In future studies, it is recommended to apply higher-resolution data and incorporate more driving factors to improve the accuracy of the flood inundation extent and the simulation precision of urban growth within the study area (Zhuang et al. 2022). Meanwhile, employing multiple indicators to design and optimize sustainable urban development plans can enhance the validity and reliability of reducing additional UEF (Shan et al. 2021). Furthermore, we intend to combine SCS-CN (Soil Conservation Service Curve Number), InVEST (Integrated Valuation of Ecosystem Services and Trade-offs) to synthesize and analyze the relationship between urban growth, urban flood exposure and the supply and demand of flood regulation services in the context of climate change (Xu et al. 2020; Zhao et al. 2023b), so as to evaluate urban flood risk and its impacts under different scenarios comprehensively.

Conclusion

Coastal flood exposure and risk along with climate change and urbanization are key elements affecting urban landscape sustainability. This study integrated an urban expansion model, scenario analysis, and flood exposure assessment to quantify the divergence and effectiveness of five urban planning strategies in mitigating UEFs under different socio-economic and climate change scenarios in coastal China during 2020–2050. Even with a moderate scenario of SSP2-RCP4.5, the 1000-year flood UEFs along coastal China was expected to grow by 35.88% (31.56%–41.52%) from 9,879 km2 in 2020 to 13,424 (12,997–13,981) km2 in 2050. Compared to the BAU scenario, each planning strategy was able to prevent additional UEFs in most cases, but it worked best if the spatial and quantitative constraints (Wetlands Protection, Ecological Protection, and Densification Development) were jointly considered for a sustainable development strategy. By applying the Sustainable Development planning strategy, the projected UEFs in 2050 would be reduced by 16.98% (15.63%–18.67%) in a 1000-year flood scenario.
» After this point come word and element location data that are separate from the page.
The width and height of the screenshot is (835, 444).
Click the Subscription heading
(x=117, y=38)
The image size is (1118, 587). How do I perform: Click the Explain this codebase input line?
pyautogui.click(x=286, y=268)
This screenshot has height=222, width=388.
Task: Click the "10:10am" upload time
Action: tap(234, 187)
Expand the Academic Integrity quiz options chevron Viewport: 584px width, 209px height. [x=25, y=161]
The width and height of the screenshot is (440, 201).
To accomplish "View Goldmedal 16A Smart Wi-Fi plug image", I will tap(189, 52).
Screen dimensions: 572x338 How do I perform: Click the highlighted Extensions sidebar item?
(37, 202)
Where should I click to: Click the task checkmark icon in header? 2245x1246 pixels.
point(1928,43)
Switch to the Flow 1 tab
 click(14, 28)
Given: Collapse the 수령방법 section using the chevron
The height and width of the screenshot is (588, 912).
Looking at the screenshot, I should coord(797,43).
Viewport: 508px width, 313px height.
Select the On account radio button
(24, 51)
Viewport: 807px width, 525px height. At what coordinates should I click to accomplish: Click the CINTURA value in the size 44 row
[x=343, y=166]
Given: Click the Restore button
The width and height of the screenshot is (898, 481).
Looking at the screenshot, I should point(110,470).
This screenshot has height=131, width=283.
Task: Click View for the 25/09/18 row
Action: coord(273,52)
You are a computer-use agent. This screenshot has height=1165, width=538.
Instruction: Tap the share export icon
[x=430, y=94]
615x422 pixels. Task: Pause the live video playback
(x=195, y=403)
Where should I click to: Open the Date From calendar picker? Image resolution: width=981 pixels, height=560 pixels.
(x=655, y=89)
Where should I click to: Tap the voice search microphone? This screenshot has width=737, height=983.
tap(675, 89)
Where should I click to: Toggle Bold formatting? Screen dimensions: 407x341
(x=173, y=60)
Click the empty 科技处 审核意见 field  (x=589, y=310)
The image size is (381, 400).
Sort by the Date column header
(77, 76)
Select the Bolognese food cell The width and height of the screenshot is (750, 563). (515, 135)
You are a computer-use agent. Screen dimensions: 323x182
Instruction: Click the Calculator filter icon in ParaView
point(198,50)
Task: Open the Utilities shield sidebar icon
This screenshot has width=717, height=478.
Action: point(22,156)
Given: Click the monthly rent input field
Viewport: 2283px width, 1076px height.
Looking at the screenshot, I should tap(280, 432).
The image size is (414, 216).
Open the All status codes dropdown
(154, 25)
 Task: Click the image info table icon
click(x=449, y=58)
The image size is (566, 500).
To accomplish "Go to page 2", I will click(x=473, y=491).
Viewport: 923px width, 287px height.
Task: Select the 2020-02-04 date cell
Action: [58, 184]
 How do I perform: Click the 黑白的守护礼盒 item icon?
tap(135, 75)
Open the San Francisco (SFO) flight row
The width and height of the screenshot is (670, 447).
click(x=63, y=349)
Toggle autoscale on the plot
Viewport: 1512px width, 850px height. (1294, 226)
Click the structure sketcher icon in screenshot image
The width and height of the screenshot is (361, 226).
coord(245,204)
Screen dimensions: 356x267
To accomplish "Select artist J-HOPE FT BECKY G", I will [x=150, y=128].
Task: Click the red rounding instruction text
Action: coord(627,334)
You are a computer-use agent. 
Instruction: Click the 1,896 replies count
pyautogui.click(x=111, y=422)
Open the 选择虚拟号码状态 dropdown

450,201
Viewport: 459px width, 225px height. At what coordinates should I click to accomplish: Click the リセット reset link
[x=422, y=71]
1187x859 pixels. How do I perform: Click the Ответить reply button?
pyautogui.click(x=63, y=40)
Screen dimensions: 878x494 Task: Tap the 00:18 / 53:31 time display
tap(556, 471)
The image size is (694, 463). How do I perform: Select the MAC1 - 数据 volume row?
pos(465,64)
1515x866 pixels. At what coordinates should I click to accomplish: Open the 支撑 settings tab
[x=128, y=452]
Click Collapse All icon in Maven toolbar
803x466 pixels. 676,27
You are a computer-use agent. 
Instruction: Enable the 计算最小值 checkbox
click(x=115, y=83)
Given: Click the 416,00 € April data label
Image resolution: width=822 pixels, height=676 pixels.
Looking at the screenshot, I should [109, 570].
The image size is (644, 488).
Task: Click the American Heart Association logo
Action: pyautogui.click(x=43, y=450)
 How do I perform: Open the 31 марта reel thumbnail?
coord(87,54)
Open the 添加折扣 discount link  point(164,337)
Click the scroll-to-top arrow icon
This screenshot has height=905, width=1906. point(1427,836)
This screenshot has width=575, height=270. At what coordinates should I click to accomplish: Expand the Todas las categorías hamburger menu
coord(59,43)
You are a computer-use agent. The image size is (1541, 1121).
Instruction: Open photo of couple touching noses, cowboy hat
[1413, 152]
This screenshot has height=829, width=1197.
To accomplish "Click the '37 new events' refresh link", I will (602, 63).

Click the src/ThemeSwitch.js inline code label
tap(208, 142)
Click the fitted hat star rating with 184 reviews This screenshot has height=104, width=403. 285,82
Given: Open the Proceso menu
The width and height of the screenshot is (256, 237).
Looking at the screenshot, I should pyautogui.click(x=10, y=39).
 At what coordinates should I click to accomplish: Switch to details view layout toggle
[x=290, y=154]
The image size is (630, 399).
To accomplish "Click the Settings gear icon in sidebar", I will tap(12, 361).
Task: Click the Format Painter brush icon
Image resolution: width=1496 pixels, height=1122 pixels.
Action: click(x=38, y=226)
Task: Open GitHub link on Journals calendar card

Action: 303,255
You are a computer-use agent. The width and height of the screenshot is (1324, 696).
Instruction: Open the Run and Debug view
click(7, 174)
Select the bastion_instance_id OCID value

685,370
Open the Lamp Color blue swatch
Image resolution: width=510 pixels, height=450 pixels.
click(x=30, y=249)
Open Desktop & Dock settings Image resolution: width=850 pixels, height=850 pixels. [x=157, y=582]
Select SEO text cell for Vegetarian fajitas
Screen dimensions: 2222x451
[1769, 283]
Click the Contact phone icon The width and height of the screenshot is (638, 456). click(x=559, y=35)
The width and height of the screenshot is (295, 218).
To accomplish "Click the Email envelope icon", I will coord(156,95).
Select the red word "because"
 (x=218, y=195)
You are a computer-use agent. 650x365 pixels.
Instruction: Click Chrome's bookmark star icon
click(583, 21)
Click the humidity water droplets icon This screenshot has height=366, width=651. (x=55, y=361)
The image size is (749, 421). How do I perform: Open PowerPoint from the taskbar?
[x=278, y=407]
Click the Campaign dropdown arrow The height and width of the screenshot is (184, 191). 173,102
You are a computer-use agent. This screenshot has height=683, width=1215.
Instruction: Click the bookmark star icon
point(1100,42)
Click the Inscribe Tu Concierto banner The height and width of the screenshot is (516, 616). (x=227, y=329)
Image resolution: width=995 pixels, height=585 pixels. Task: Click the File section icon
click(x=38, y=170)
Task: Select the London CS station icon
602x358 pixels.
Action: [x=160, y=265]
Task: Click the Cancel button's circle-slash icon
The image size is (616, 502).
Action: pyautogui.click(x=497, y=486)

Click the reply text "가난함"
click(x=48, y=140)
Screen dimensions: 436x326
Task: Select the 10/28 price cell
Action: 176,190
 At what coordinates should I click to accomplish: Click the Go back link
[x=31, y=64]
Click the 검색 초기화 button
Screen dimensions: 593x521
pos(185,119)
Therefore, the ways of urban growth matters in terms of affecting food exposure and risk, particularly when urban growth was identified as the leading driver of changes in UFE in coastal China. Sustainable ways in other perspectives may increase flood exposure; for instance, urbanization extended into flood-prone areas under ecological protection planning. Synergy should therefore be strengthened across different goals of landscape sustainability. An incorporation of flood exposure control into urban planning should be a foundation to a sustainable landscape. We believe the methodology and the findings could help to facilitate a more comprehensive understanding of sustainable urban landscape.